Doris McCarthy at mid-career, experiencing the creative energy of the 50′s and early 60′s, experimented with current painting approaches of abstraction.
In the 1957 watercolour Sanctuary Lake, Haliburton, McCarthy was breaking her compositions into prisms of light and shape while maintaining an overall literal image, each partitioned shape highlighting, but not distorting, a moment in the overall scene and focusing on colour, form and light.
Following this period, and adding hard edge abstraction to her practice during the 1960′s, she painted the rhythmic Grass Tufts, Georgian Bay. The literal was hinted at while shape and colour dominated to great impact.
In the early 1950′s, and before she made her summer studio each year at Georgian Bay, McCarthy spent the summers, when not traveling, at Fool’s Paradise her home and studio on the Scarborough Bluffs, Toronto. In Asters in the Fields at Fool’s Paradise, with FP in its summer glory, she captured this moment, the patterns of the flora, the immediateness of the eroding bluffs, her beloved place nestled within, where she built her life, studio and home. She reveled in this place -it was her touchstone throughout.
These seminal periods, through the 50′s and 60′s, are key to the work that followed and, in fact, the next 40 years of her career.

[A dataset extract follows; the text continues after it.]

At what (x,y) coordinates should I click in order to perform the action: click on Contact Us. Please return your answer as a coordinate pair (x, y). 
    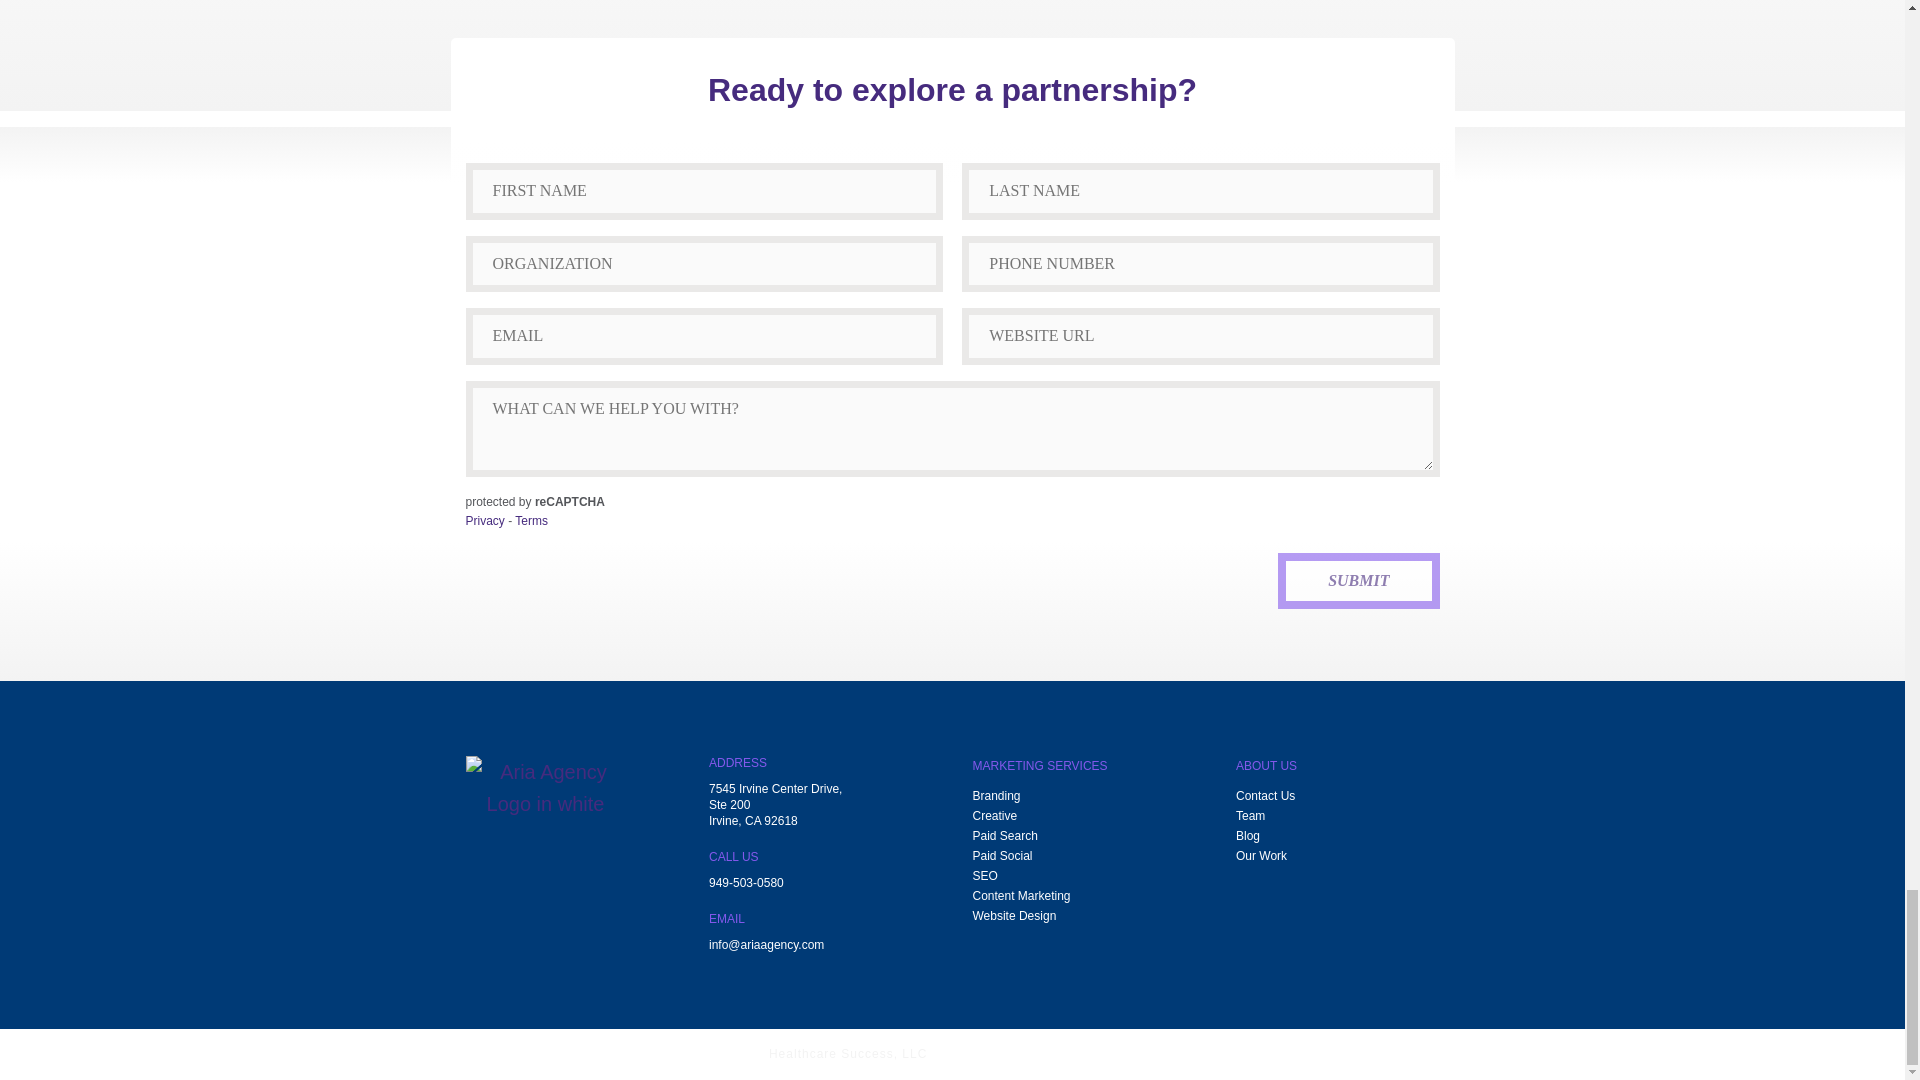
    Looking at the image, I should click on (1265, 796).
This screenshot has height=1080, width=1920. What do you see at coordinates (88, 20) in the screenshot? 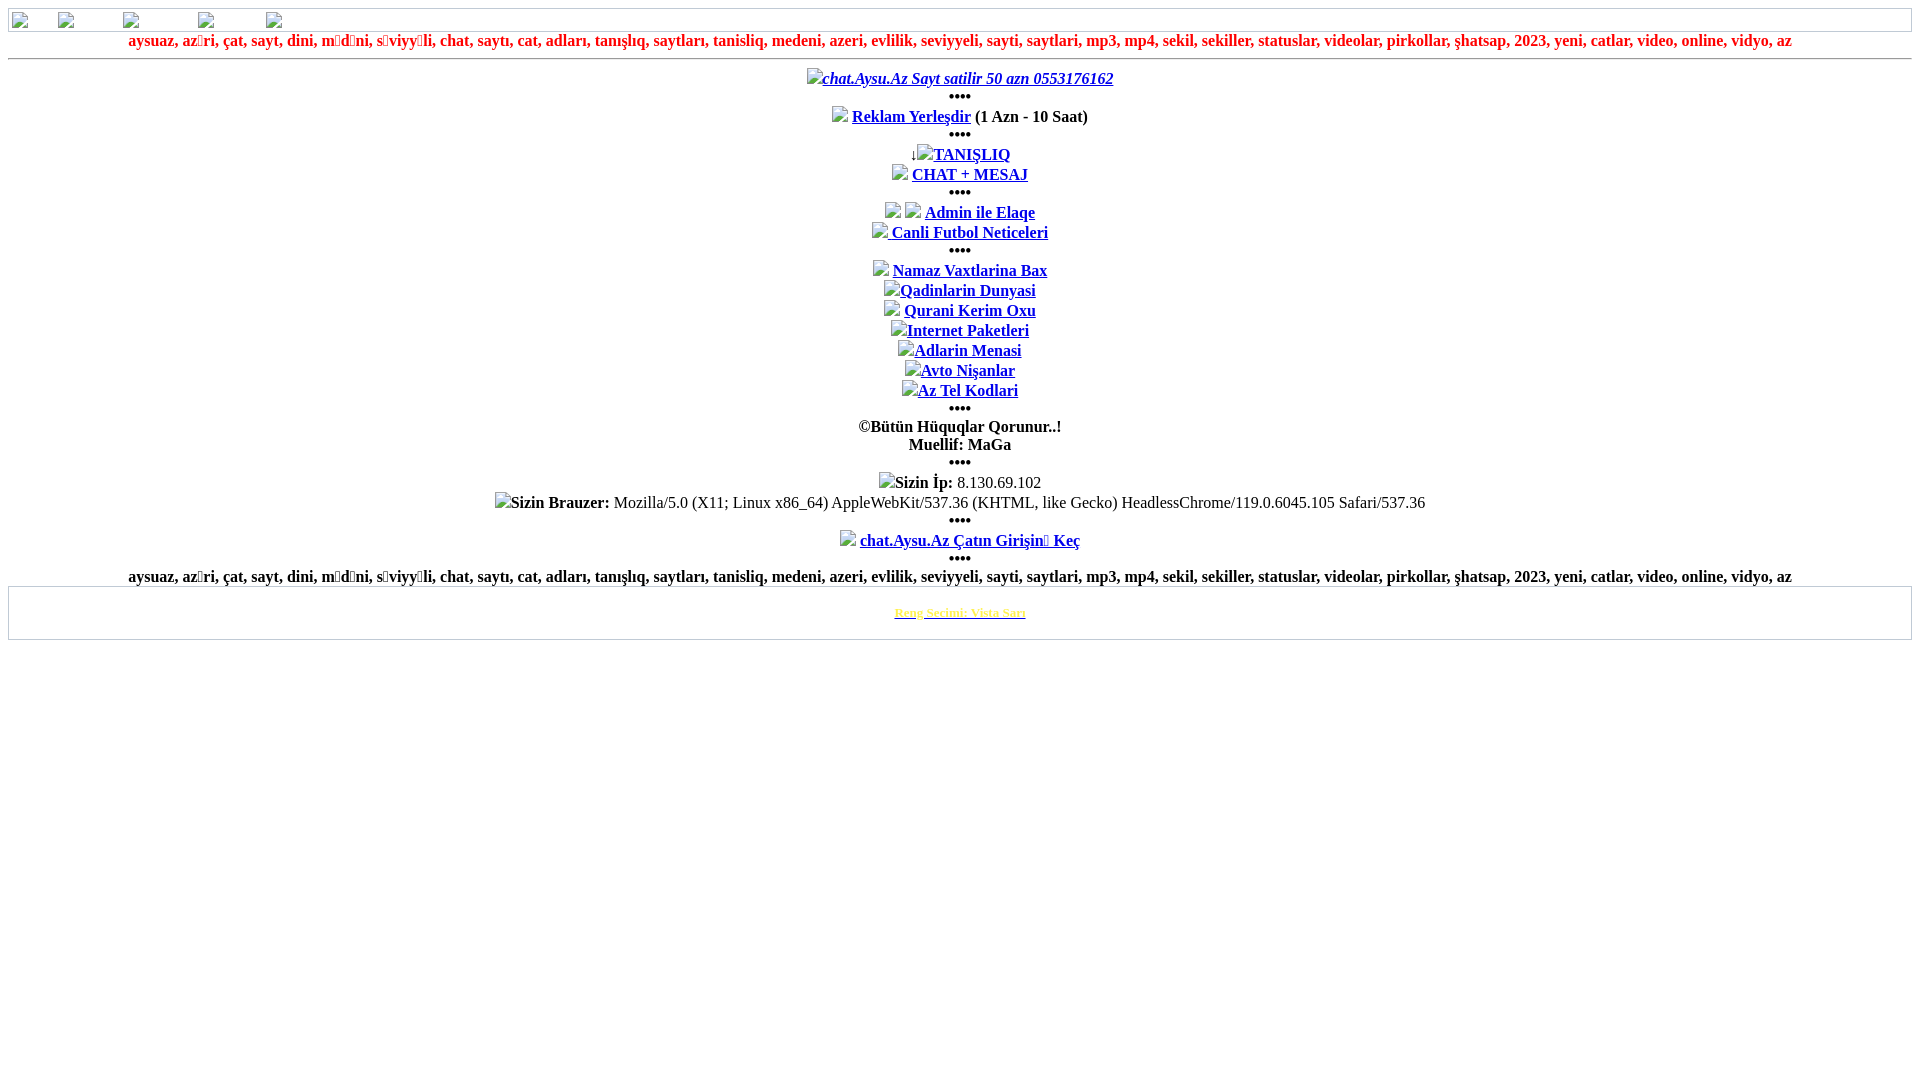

In 1973 following her first sketching trip to the Arctic, McCarthy, within her long tradition of printmaking, celebrated that trip with three large collographic plates, printing only a few impressions off each plate at the time.
In her last year she, in conjunction with the Doris McCarthy Gallery, U. of T. (DMG) and with a master printer at Open Studio, Toronto, revisited these plates, saved in her archives at DMG, and a small edition of each was released for the first time.
The vibrant and dynamic Iceberg Series 2 is one of the three brilliant works, showing the amalgamation of her career to this point and previewing much of what was to come.